--- REQUIRED WORK ---
I would like the lines below, from the one with "Task: Click the 审批结果 column header" through the one with "You are a GUI", copied exactly and without any pictures.
** GIVEN RECORDS follows **
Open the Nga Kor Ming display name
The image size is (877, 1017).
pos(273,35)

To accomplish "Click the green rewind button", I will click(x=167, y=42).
** End of GIVEN RECORDS **
** GIVEN RECORDS follows **
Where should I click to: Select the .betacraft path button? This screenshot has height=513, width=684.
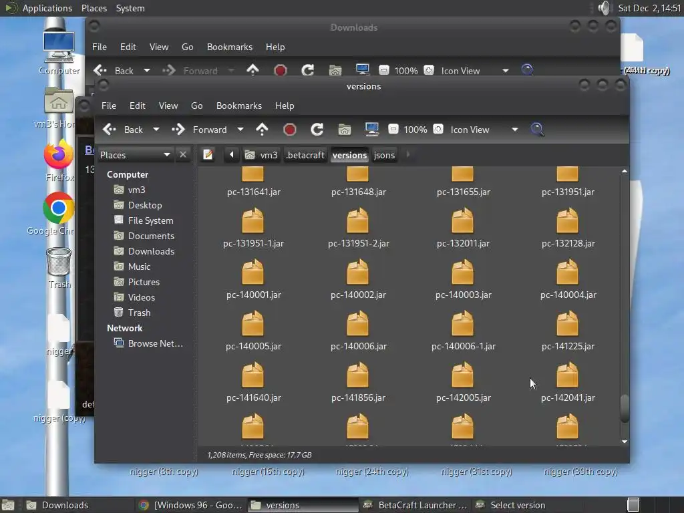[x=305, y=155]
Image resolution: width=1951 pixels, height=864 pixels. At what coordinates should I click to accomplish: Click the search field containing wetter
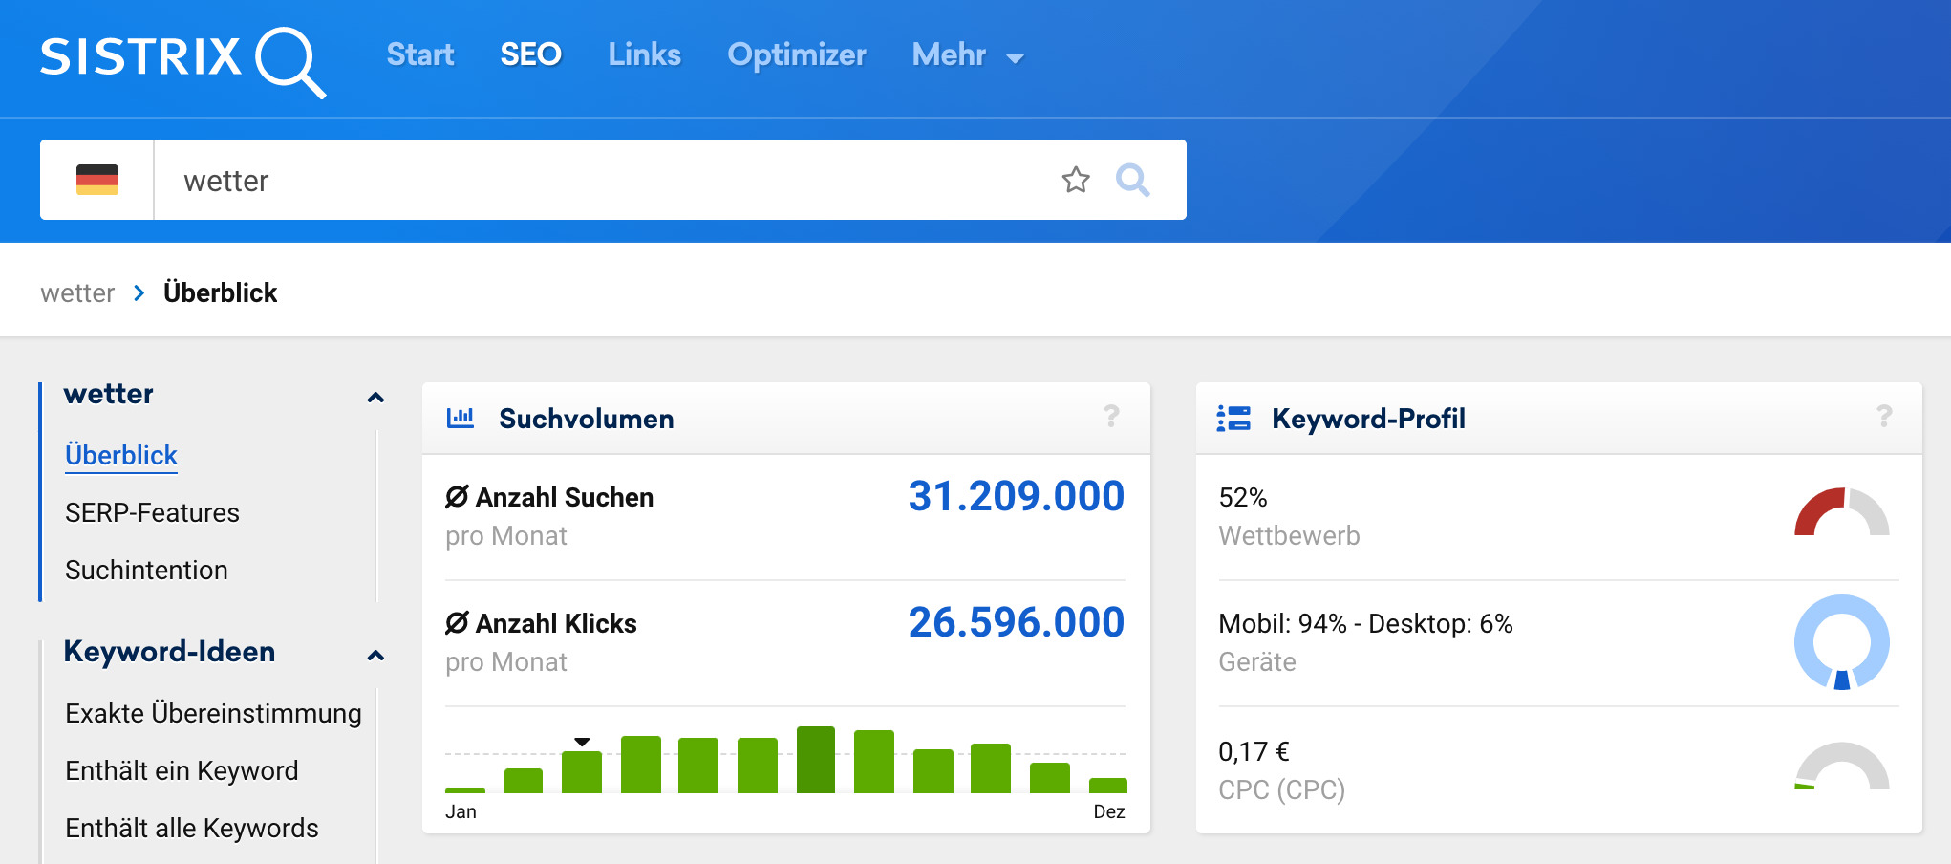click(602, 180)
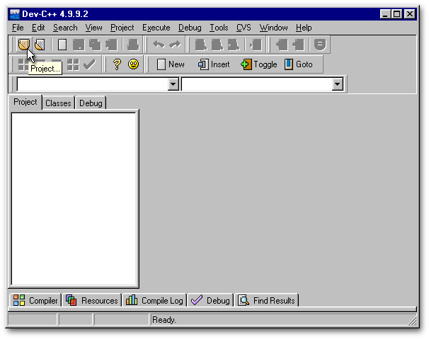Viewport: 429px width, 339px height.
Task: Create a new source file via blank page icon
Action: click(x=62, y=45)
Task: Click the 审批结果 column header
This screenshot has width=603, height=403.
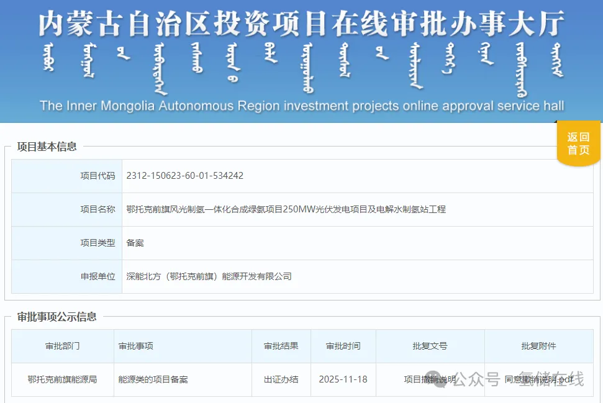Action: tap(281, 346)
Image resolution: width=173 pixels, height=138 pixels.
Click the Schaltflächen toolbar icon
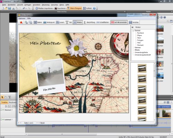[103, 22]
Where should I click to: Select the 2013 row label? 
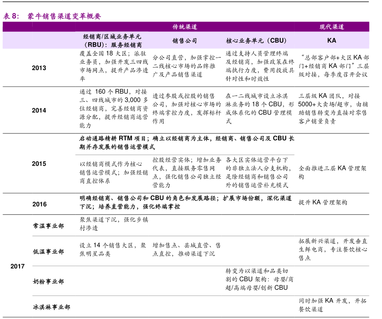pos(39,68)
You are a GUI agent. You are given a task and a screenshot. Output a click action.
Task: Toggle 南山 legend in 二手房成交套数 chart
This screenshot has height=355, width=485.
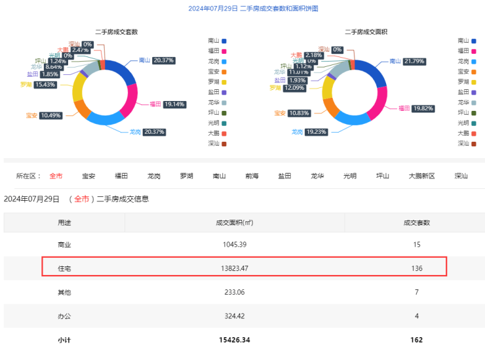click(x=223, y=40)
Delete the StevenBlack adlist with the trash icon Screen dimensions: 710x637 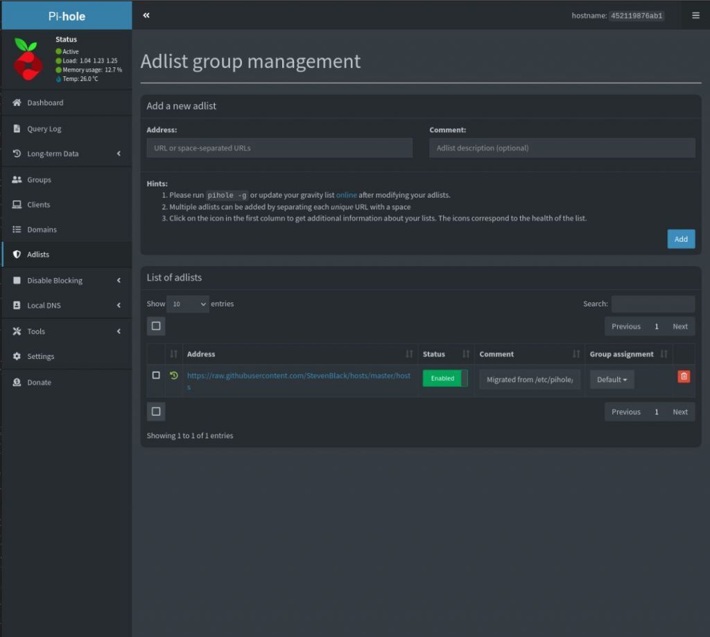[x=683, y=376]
** End of GIVEN RECORDS **
--- EXPECTED OUTPUT ---
Task: Click the 审批结果 column header
This screenshot has width=603, height=403.
Action: tap(281, 346)
Image resolution: width=173 pixels, height=138 pixels.
Click the Schaltflächen toolbar icon
[103, 22]
Where should I click to: Select the 2013 row label? 
pos(39,68)
You are a GUI agent. You are given a task and a screenshot. Output a click action.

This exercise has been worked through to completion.